Discrete Element Modeling of Asphalt Concrete: Microfabric Approach

Abstract

Micromechanical modeling has tremendous potential benefits in the field of asphalt technology for reducing or eliminating costly tests to characterize asphalt-aggregate mixtures for the design and control of flexible pavement structures and materials. In time, these models could provide a crucial missing link for the development of true performance-related specifications for hot-mix asphalt. A microfabric discrete element modeling (MDEM) approach is presented for modeling asphalt concrete microstructure. The technique is a straightforward extension of a traditional discrete element modeling (DEM) analysis, in which various material phases (e.g., aggregates, mastic) are modeled with clusters of very small, discrete elements.
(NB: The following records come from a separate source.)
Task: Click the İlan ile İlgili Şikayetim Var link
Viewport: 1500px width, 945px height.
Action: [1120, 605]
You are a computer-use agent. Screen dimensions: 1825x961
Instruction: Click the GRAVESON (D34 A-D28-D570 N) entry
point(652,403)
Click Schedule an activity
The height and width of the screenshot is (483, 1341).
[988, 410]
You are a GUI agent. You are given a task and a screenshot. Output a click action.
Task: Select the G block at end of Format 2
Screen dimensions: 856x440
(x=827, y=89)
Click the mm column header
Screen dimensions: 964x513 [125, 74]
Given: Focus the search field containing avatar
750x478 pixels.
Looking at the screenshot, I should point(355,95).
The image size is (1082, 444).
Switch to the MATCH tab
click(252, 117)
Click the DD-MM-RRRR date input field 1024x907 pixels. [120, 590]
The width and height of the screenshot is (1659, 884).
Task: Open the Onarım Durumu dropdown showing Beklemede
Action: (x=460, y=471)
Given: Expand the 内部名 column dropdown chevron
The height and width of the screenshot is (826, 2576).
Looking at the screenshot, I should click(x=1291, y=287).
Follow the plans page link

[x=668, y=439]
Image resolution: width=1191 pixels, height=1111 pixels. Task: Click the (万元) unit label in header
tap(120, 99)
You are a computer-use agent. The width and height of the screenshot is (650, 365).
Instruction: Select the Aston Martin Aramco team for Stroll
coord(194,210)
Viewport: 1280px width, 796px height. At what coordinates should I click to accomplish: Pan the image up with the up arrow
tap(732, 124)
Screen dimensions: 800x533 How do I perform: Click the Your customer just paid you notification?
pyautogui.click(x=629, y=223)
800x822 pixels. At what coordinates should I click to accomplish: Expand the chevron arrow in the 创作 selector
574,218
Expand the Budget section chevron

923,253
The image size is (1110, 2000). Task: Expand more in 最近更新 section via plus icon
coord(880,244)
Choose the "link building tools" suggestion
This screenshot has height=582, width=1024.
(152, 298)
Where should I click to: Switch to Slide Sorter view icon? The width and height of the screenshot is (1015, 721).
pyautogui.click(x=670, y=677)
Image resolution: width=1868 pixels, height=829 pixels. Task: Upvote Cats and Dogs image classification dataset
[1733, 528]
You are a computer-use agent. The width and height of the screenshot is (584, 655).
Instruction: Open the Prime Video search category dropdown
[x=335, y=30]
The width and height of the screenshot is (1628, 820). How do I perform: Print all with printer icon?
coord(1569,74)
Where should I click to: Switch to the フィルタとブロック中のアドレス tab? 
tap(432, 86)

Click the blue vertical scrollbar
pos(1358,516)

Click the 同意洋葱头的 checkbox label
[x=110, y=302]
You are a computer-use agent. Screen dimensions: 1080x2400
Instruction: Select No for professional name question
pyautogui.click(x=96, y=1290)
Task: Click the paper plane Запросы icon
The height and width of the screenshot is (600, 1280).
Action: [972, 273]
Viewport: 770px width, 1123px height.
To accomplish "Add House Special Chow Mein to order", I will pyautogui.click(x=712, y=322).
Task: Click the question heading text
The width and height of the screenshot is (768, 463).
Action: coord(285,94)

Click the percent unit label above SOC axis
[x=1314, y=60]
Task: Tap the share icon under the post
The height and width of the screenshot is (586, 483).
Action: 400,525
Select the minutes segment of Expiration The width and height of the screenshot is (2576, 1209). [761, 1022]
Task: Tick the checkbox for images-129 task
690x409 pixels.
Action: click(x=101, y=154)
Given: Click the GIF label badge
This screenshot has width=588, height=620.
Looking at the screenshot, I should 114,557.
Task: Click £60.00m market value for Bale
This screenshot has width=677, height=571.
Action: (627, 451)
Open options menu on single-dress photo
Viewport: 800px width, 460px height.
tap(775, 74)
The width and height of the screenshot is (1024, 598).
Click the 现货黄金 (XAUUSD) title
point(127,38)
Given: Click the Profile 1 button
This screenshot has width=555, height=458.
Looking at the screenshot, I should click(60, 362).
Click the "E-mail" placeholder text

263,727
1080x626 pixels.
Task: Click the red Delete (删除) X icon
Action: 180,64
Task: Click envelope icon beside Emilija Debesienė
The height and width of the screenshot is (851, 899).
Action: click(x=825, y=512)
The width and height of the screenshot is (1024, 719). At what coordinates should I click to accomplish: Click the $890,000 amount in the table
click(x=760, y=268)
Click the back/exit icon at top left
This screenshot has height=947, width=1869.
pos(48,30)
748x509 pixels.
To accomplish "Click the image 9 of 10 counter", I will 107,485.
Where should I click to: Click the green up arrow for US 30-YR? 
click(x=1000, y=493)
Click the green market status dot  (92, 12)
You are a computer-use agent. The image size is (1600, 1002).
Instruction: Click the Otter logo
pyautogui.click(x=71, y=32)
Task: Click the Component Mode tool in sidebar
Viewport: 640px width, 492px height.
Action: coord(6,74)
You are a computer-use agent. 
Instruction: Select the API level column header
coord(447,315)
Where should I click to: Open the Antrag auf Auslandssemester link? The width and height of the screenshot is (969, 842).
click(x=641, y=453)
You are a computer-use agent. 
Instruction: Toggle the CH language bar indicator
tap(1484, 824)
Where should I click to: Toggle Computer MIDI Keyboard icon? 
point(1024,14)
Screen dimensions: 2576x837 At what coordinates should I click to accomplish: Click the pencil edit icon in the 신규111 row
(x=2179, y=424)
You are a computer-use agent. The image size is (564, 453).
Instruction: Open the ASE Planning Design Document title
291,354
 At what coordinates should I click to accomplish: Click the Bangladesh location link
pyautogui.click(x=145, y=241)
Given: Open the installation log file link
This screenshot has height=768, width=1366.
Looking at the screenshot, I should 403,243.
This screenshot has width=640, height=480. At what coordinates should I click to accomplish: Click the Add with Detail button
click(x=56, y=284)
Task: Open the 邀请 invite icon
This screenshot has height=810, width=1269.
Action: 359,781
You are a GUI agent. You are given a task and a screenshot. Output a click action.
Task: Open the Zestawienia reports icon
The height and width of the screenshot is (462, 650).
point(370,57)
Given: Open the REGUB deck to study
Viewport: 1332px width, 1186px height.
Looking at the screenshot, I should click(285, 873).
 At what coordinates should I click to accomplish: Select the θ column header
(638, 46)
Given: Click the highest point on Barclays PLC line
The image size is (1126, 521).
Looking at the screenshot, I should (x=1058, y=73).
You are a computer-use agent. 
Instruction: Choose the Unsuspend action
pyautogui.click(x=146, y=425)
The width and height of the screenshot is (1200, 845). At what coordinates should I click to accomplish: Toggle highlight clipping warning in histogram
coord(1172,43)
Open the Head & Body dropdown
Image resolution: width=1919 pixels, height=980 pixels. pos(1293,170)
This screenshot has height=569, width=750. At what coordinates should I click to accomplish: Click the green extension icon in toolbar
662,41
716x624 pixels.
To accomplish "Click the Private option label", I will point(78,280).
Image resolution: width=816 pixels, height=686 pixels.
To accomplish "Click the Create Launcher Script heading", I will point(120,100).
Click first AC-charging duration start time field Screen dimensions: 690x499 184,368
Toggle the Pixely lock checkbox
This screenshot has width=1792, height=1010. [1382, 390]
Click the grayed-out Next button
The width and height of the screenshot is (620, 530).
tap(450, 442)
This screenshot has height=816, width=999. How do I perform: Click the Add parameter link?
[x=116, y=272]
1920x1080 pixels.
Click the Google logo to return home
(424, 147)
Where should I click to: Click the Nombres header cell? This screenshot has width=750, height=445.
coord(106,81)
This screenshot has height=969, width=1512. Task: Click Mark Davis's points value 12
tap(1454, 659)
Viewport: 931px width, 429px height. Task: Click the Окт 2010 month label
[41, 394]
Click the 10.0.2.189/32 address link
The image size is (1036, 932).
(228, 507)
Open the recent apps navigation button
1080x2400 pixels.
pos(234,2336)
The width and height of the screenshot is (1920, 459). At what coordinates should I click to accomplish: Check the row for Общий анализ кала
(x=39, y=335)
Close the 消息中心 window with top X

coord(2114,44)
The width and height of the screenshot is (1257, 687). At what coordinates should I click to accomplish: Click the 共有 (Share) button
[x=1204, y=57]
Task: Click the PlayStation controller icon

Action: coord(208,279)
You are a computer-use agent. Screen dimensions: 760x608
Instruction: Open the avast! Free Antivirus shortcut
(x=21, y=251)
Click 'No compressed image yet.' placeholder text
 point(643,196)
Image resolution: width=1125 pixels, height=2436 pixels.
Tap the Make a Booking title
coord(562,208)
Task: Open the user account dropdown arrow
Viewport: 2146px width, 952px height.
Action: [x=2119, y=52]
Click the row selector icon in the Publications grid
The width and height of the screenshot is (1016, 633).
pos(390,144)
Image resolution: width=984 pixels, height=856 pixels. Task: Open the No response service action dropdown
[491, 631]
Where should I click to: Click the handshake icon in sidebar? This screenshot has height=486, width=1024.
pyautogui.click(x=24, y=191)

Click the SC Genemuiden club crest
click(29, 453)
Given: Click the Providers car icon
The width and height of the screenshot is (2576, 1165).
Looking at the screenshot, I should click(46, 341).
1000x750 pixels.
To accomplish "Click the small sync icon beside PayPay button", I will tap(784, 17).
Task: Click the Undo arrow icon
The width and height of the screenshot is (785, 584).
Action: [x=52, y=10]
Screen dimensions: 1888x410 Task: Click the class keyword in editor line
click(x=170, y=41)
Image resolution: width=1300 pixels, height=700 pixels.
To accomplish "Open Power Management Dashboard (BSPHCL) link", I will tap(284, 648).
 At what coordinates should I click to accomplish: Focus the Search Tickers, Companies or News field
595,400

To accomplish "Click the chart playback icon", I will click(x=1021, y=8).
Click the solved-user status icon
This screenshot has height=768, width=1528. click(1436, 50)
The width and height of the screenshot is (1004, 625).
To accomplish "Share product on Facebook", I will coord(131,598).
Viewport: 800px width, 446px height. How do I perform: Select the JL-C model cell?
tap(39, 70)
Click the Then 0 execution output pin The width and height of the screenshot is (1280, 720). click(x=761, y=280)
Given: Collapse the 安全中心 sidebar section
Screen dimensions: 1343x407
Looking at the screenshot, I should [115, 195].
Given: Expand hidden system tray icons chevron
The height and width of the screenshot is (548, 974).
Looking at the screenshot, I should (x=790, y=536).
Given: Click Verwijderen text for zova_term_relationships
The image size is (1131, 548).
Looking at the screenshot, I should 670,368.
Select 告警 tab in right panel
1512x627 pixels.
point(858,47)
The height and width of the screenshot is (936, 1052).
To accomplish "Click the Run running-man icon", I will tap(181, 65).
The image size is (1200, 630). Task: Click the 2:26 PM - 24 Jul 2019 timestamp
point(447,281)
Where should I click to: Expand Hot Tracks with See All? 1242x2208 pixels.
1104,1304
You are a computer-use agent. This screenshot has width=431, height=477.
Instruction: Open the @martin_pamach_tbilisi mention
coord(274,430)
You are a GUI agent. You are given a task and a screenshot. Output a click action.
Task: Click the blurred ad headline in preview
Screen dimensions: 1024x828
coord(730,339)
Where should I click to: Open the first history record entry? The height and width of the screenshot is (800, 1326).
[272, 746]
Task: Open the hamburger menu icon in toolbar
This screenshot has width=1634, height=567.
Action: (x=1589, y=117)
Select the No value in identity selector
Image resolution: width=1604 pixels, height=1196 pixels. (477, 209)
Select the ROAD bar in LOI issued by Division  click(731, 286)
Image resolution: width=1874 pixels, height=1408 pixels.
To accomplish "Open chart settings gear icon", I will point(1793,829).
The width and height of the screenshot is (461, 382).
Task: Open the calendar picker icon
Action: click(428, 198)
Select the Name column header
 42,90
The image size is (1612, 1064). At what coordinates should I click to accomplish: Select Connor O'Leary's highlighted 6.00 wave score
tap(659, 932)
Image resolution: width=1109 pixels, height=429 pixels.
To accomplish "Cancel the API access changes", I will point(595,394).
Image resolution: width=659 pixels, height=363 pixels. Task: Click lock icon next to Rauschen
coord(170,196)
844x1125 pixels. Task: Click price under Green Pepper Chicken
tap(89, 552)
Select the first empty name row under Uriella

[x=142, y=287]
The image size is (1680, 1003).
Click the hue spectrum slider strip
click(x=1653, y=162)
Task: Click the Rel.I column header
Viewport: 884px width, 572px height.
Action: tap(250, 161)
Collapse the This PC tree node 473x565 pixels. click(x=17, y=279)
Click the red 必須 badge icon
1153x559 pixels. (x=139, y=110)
The MDEM approach has all the benefits of traditional DEM (e.g., the ability to handle complex, changing contact geometries and the suitability for modeling large displacements and crack propagation). These models also allow for the simulation of specimen assembly (e.g., laboratory compaction of the asphalt mixture). By modeling inclusions such as aggregates with a “mesh” of small, discrete elements, it is also possible for one to model complex aggregate shapes and the propagation of cracks around or through aggregates during a strength test. A commercially available DEM package was used to demonstrate the usefulness of the MDEM approach. A method was also presented to obtain the properties of the matrix material in an asphalt mixture, which is typically difficult to determine experimentally. This study was limited to two-dimensional analysis techniques and involved the simulation of small test specimens. Follow-up studies involving larger specimen models and three-dimensional modeling capabilities are under way.